Yapılacak görevler
A. Almanya-Türkiye maçındaki ıslıklama tartışmasını anlatan metni baştan sona, hiçbir değişiklik yapmadan yazdır.
B. Kayıtlarda "Select the full outfit set category icon" ifadesinin geçtiği satırdan "coord(619,31)" ifadesinin geçtiği satıra kadar, iki uç da dahil olmak üzere, satırları değiştirmeden çıktı olarak ver. Lütfen bu satırların dışında hiçbir şey ekleme.
### Metin bölümü ###
Almanya ile Türkiye'nin karşı karşıya geldiği hazırlık maçında Almanya marşı ve İlkay Gündoğan'ın ıslıklanması, tribünlerde Türk taraftarların çoğunlukta olması Almanya'da tartışılmaya devam ediyor!
FDP Genel Sekreteri Bijan Djir-Sarai "Almanya'da doğan veya büyüyen insanların, Almanya'daki uluslararası bir maçta Alman milli takımını yuhalaması hepimizi incitiyor olmalı. Bu, entegrasyon politikasındaki başarısızlıkları ve açıkları bir kez daha gösteriyor" diye bir açıklama yaptı.
Alman politikacı Kevin Gniosdorz ise İlkay'a destek vererek, "Elbette her futbol taraftarı, sevdiği takıma tezahürat yapmalı. Ancak göçmen futbolcular Almanya adına oynadıkları için yuhalandığında çizgi aşılmış oluyor" dedi.
Bir Alman vatandaşının "Ağlasam mı gülsem mi bilmiyorum...
Herkes bana istediğini söyleyebilir ama açıkçası kendi ülkenizin başkentinde yuhalanmak bir ulusun başına gelebilecek en utanç verici şeydir.
Buraya gelip de kişisel olarak sevdiğim çok insan var ama Almanya'ya borçlu olan insanların bu ülkeyi ıslıklaması saygısızlıktan başka bir şey değil" diye sosyal medyada yaptığı yorum da çok tartışıldı.
Öncelikle şunu belirteyim, gurbetçi Türklerin Almanya'ya entegre olmak, Alman milli takımını desteklemek ya da herhangi bir şey için borçlu olduğunu düşünmüyorum.
II. Dünya Savaşı sonrasında Almanya'nın gelişmesinde çalışkan Türk halkının büyük katkısı oldu.
Uzun yıllar devam eden ayrımcı politikalara ve ırkçı saldırılara rağmen Türkler büyük bir özveri göstererek çalıştılar.
### Listelenen kayıtlar ###
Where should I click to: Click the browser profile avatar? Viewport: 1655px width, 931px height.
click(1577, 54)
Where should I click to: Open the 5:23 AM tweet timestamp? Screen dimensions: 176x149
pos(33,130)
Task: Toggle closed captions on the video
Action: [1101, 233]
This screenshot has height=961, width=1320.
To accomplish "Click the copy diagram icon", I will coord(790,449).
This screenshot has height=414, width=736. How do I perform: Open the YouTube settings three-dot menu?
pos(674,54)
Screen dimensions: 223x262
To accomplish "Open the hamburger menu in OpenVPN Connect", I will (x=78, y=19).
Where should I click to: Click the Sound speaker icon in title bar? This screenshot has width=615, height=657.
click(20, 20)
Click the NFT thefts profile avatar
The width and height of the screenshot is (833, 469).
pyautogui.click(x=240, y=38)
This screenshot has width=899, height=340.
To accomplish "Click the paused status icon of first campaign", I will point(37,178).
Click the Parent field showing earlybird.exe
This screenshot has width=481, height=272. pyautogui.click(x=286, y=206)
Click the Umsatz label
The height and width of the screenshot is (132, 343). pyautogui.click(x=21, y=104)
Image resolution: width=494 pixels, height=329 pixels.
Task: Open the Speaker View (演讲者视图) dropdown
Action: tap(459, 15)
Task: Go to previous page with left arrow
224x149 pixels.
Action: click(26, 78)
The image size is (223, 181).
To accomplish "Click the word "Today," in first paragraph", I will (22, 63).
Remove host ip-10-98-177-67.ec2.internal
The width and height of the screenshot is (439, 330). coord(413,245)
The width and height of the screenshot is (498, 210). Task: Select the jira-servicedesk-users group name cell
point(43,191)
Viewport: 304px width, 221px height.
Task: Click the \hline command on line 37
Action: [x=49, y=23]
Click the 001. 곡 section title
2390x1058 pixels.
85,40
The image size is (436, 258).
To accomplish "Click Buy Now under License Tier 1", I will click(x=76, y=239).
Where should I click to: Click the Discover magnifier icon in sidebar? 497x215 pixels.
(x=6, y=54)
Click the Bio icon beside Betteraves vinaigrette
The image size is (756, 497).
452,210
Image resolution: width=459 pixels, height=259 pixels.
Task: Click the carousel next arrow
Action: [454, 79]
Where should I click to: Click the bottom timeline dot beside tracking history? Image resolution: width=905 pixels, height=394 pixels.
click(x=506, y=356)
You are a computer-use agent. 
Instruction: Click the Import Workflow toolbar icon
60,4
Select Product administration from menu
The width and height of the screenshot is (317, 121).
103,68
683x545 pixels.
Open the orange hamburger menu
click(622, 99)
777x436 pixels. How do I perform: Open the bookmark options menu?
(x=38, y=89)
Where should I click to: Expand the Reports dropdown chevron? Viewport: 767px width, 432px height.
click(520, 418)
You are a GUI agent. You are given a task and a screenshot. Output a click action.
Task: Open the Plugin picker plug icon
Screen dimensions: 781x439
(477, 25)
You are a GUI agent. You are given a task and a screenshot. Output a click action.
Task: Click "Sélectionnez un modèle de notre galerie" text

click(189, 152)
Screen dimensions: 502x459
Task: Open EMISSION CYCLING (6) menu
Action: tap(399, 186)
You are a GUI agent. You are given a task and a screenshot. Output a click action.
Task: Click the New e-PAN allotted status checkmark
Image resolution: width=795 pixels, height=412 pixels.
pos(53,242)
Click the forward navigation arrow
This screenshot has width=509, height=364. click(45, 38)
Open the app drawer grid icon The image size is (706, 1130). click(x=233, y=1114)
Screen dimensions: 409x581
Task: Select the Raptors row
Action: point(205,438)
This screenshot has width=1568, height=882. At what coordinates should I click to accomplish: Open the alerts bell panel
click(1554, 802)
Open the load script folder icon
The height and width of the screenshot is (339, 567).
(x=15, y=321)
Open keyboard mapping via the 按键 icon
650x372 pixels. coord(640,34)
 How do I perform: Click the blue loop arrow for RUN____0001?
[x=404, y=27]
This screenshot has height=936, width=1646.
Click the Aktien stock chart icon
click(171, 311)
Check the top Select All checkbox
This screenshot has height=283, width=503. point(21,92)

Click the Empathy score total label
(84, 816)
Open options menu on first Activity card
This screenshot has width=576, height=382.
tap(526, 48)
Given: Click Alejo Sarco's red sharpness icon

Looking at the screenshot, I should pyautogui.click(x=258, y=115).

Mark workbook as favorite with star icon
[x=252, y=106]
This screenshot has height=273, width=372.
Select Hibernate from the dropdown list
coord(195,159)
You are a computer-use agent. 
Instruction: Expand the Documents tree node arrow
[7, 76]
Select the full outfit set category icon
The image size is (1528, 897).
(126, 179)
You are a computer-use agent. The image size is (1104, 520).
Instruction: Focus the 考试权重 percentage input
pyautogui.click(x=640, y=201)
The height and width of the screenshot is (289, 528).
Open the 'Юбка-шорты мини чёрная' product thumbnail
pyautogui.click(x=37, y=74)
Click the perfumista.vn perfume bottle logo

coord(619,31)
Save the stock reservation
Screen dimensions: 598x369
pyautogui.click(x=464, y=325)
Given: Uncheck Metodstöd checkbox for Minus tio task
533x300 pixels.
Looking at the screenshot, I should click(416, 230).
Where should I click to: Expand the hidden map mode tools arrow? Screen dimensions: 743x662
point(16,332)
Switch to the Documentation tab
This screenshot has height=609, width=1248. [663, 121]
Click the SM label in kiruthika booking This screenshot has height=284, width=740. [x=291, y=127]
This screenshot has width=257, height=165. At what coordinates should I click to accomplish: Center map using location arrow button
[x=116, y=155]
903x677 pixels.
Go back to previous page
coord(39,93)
###
Çözümlü cevaplar
A.
Almanya ile Türkiye'nin karşı karşıya geldiği hazırlık maçında Almanya marşı ve İlkay Gündoğan'ın ıslıklanması, tribünlerde Türk taraftarların çoğunlukta olması Almanya'da tartışılmaya devam ediyor!
FDP Genel Sekreteri Bijan Djir-Sarai "Almanya'da doğan veya büyüyen insanların, Almanya'daki uluslararası bir maçta Alman milli takımını yuhalaması hepimizi incitiyor olmalı. Bu, entegrasyon politikasındaki başarısızlıkları ve açıkları bir kez daha gösteriyor" diye bir açıklama yaptı.
Alman politikacı Kevin Gniosdorz ise İlkay'a destek vererek, "Elbette her futbol taraftarı, sevdiği takıma tezahürat yapmalı. Ancak göçmen futbolcular Almanya adına oynadıkları için yuhalandığında çizgi aşılmış oluyor" dedi.
Bir Alman vatandaşının "Ağlasam mı gülsem mi bilmiyorum...
Herkes bana istediğini söyleyebilir ama açıkçası kendi ülkenizin başkentinde yuhalanmak bir ulusun başına gelebilecek en utanç verici şeydir.
Buraya gelip de kişisel olarak sevdiğim çok insan var ama Almanya'ya borçlu olan insanların bu ülkeyi ıslıklaması saygısızlıktan başka bir şey değil" diye sosyal medyada yaptığı yorum da çok tartışıldı.
Öncelikle şunu belirteyim, gurbetçi Türklerin Almanya'ya entegre olmak, Alman milli takımını desteklemek ya da herhangi bir şey için borçlu olduğunu düşünmüyorum.
II. Dünya Savaşı sonrasında Almanya'nın gelişmesinde çalışkan Türk halkının büyük katkısı oldu.
Uzun yıllar devam eden ayrımcı politikalara ve ırkçı saldırılara rağmen Türkler büyük bir özveri göstererek çalıştılar.

B.
Select the full outfit set category icon
The image size is (1528, 897).
(126, 179)
You are a computer-use agent. The image size is (1104, 520).
Instruction: Focus the 考试权重 percentage input
pyautogui.click(x=640, y=201)
The height and width of the screenshot is (289, 528).
Open the 'Юбка-шорты мини чёрная' product thumbnail
pyautogui.click(x=37, y=74)
Click the perfumista.vn perfume bottle logo

coord(619,31)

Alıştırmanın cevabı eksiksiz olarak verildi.